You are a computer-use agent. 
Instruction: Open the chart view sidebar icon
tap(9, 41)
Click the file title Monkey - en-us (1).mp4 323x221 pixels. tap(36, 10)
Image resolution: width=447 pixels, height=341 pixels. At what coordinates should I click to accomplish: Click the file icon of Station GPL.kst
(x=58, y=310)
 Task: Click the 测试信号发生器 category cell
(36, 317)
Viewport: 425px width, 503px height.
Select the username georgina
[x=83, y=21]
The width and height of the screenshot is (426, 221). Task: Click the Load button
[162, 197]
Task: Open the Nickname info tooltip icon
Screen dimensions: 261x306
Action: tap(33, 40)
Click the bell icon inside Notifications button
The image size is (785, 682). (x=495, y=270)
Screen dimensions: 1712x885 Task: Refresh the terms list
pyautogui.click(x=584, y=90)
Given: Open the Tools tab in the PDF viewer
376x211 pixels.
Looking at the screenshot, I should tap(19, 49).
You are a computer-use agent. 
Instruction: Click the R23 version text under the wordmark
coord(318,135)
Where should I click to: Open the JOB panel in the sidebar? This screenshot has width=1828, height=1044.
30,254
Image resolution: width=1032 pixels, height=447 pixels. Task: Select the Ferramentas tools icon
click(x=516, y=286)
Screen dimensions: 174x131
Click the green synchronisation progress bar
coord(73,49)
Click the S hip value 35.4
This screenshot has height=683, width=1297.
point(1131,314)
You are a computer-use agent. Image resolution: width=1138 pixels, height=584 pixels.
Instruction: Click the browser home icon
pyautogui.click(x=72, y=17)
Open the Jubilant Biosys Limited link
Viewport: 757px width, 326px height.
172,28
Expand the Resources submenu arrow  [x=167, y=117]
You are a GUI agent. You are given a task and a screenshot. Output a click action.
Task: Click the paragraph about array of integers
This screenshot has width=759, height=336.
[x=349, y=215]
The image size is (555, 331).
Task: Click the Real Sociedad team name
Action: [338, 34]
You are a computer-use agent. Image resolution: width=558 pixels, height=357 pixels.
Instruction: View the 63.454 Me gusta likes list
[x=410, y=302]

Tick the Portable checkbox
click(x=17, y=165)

-.-.-

• [GIVEN PROBLEM] How many lines in the text above contain the word "Viewport"? Give only the number.

• [EXPECTED OUTPUT] 2